* Begin MATERIAL PROVIDED *

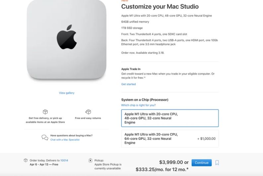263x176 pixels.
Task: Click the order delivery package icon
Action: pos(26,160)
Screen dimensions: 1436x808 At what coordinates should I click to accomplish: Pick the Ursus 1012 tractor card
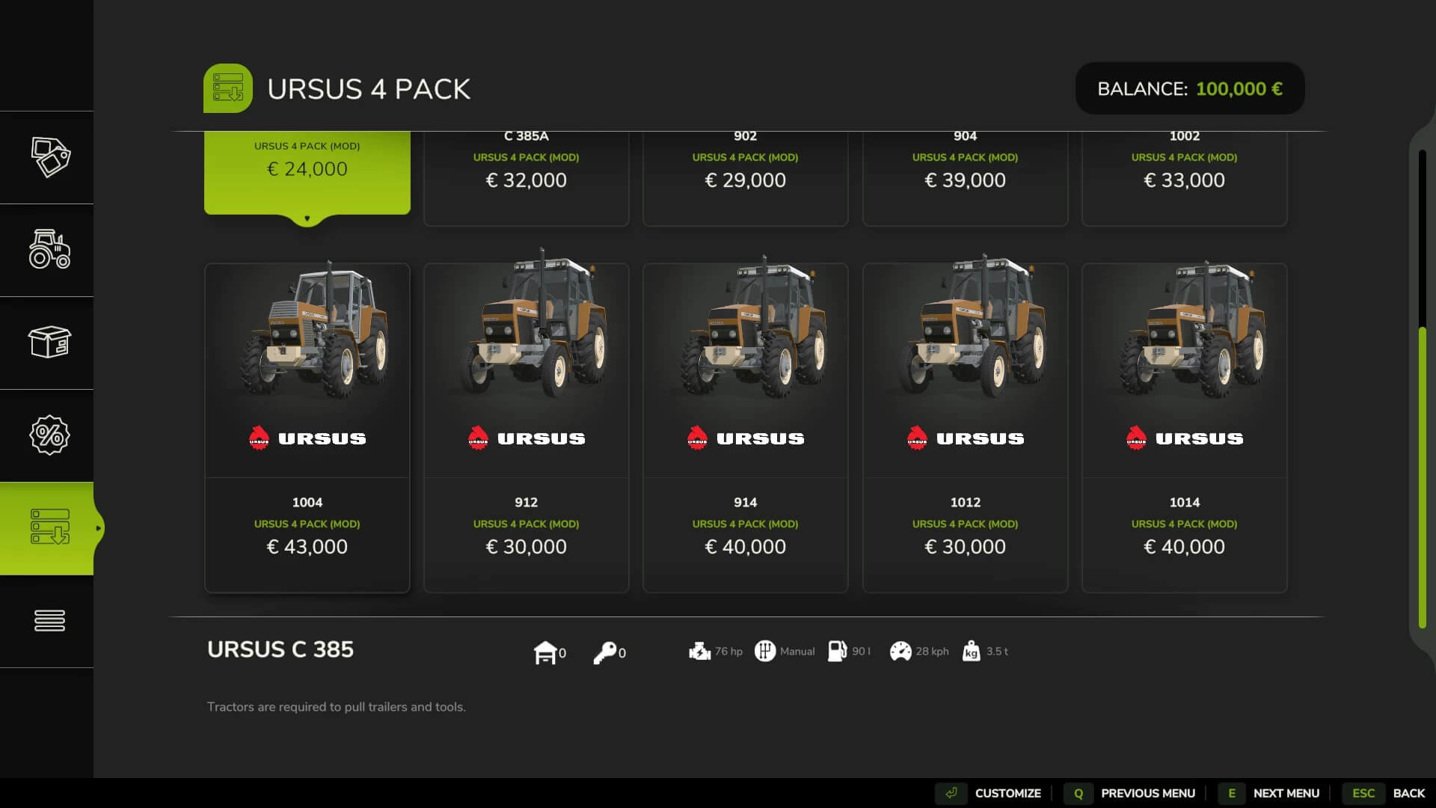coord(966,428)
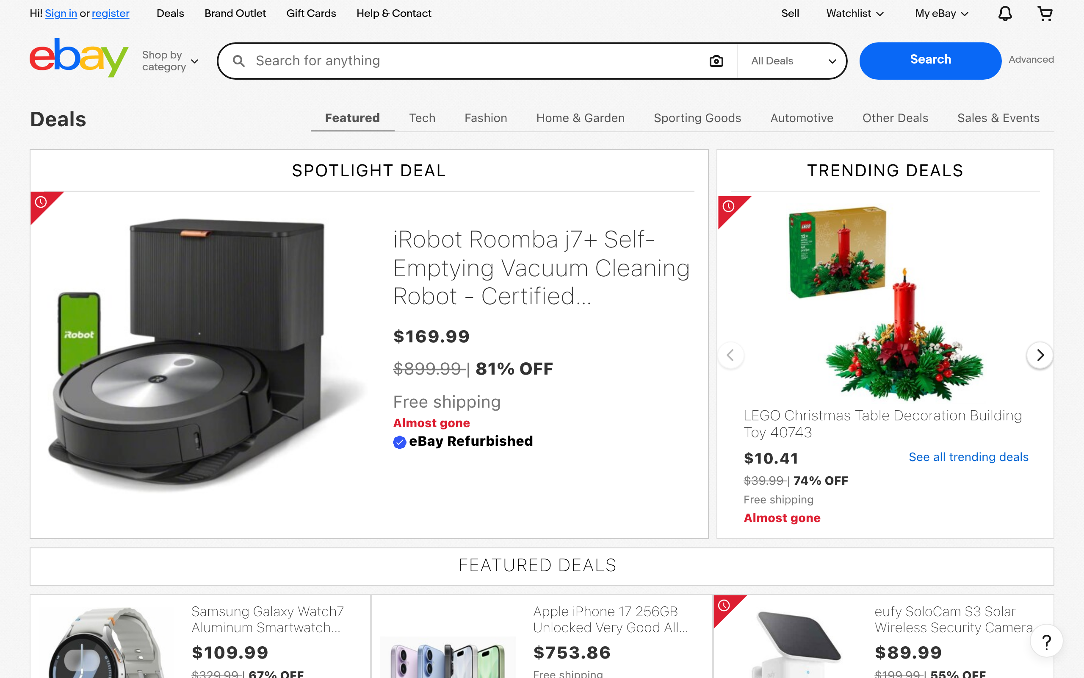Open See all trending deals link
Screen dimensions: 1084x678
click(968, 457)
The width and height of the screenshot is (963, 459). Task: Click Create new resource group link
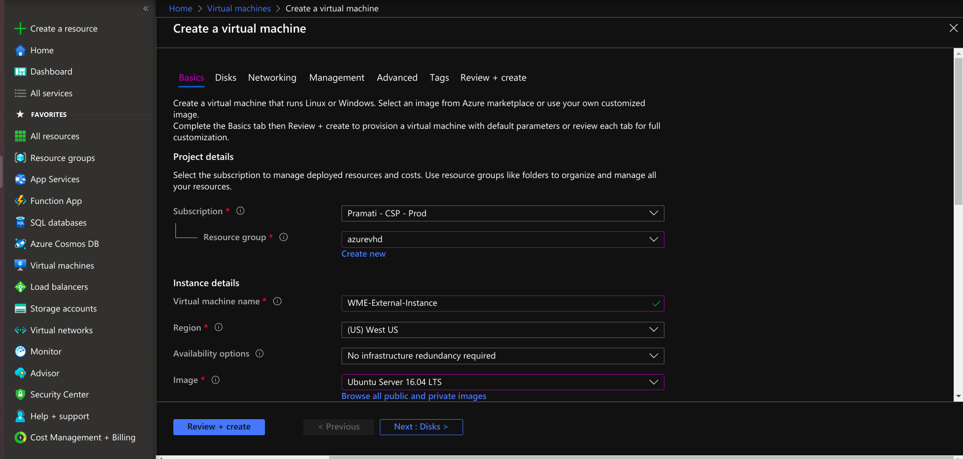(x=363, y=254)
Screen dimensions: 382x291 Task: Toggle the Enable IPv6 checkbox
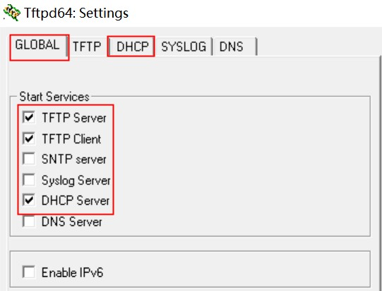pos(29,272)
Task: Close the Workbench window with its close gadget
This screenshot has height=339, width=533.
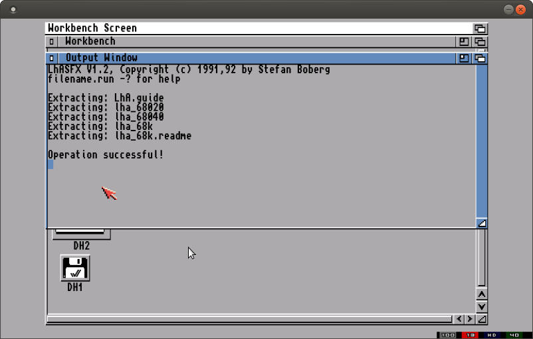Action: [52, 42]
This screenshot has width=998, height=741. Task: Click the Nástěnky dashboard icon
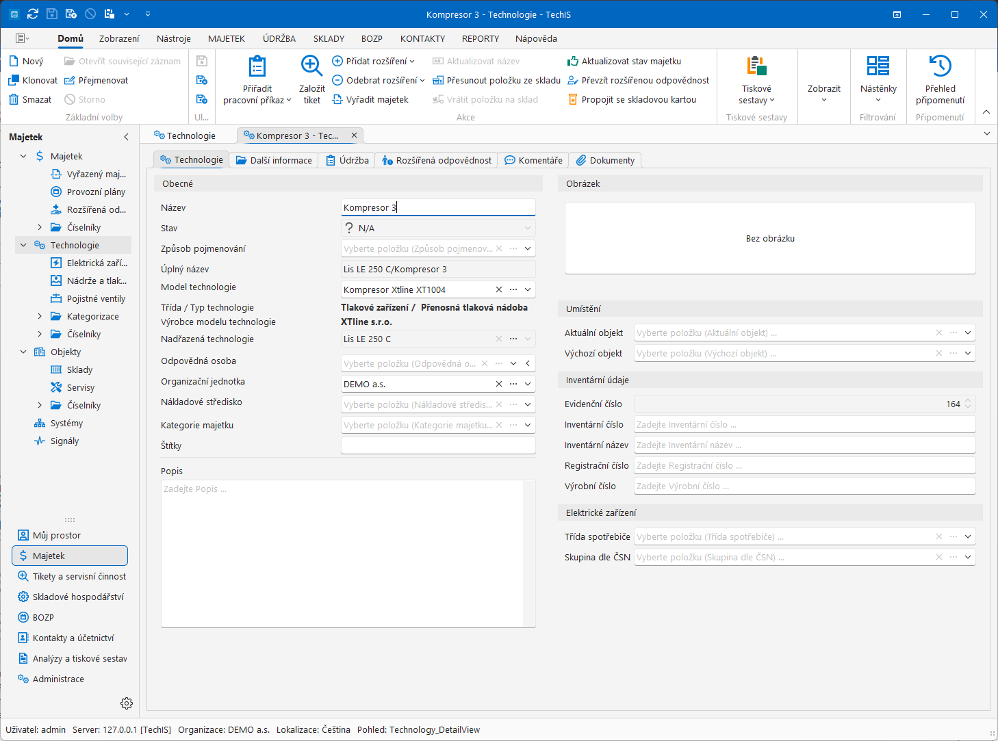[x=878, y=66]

* End MATERIAL PROVIDED *
* Begin MATERIAL PROVIDED *

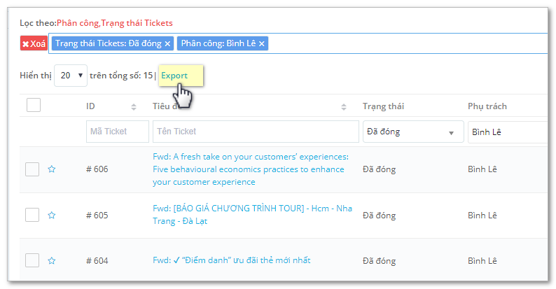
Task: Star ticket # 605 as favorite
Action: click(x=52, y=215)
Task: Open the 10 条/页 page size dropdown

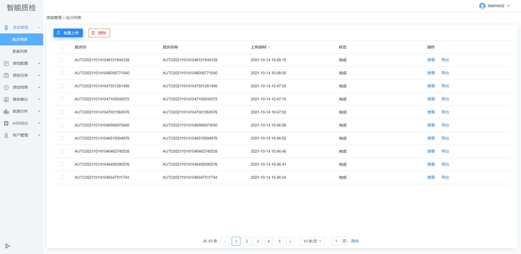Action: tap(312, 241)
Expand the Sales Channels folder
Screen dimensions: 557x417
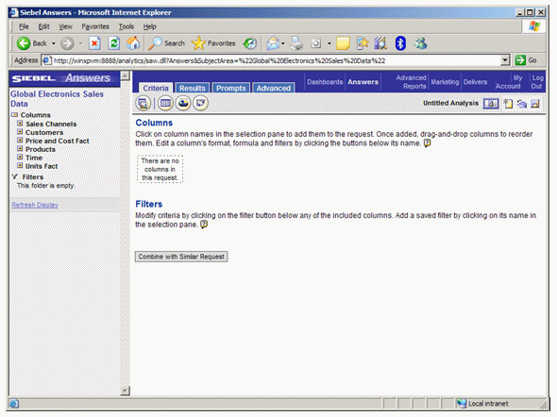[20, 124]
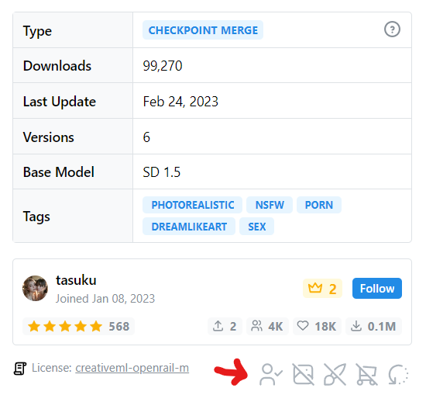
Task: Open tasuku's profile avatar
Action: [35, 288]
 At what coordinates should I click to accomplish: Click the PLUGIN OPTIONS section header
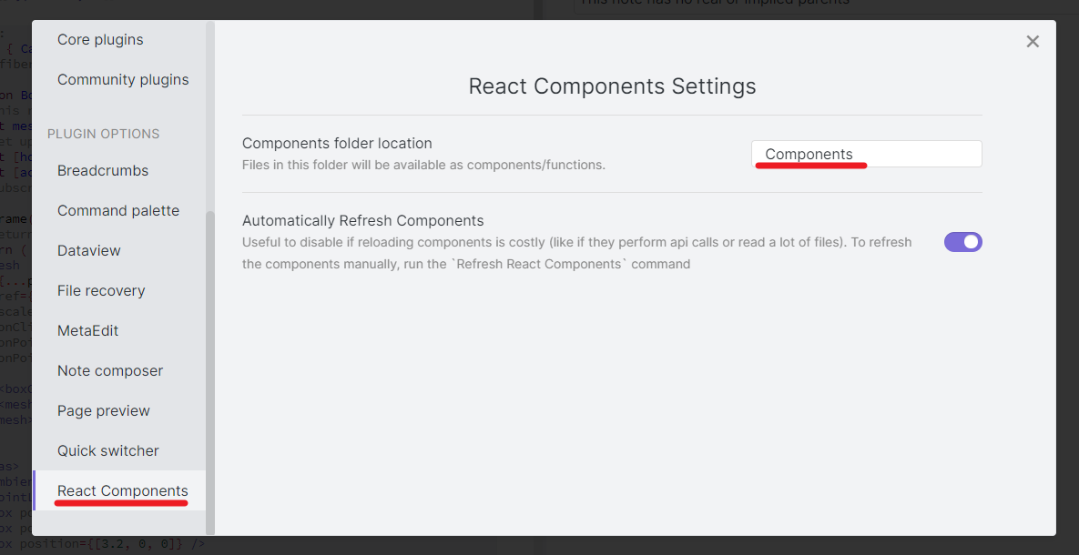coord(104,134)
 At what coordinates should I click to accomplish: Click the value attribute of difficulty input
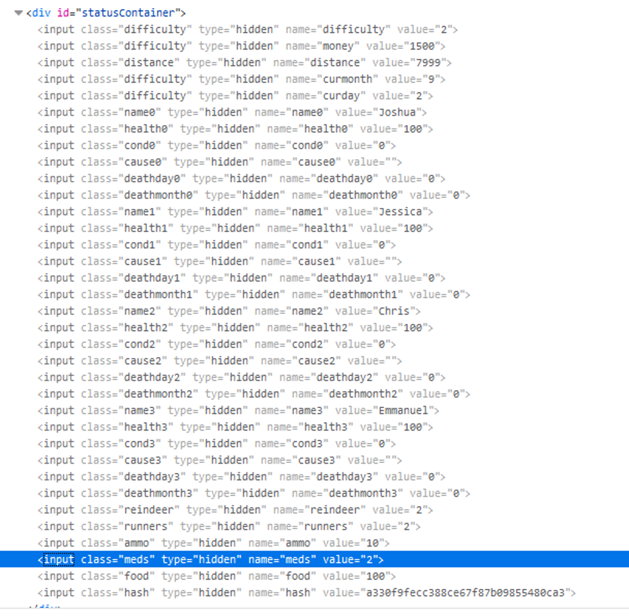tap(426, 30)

* End MATERIAL PROVIDED *

- [EXERCISE DESCRIPTION]
Please arrange the lines from the one containing "This screenshot has width=998, height=741." through the one containing "[x=878, y=66]", both included, as a numbered list with blank lines left out. Omit the pictures.

- [ANSWER TO THIS PROBLEM]
1. This screenshot has width=998, height=741. Task: Click the Nástěnky dashboard icon
2. [x=878, y=66]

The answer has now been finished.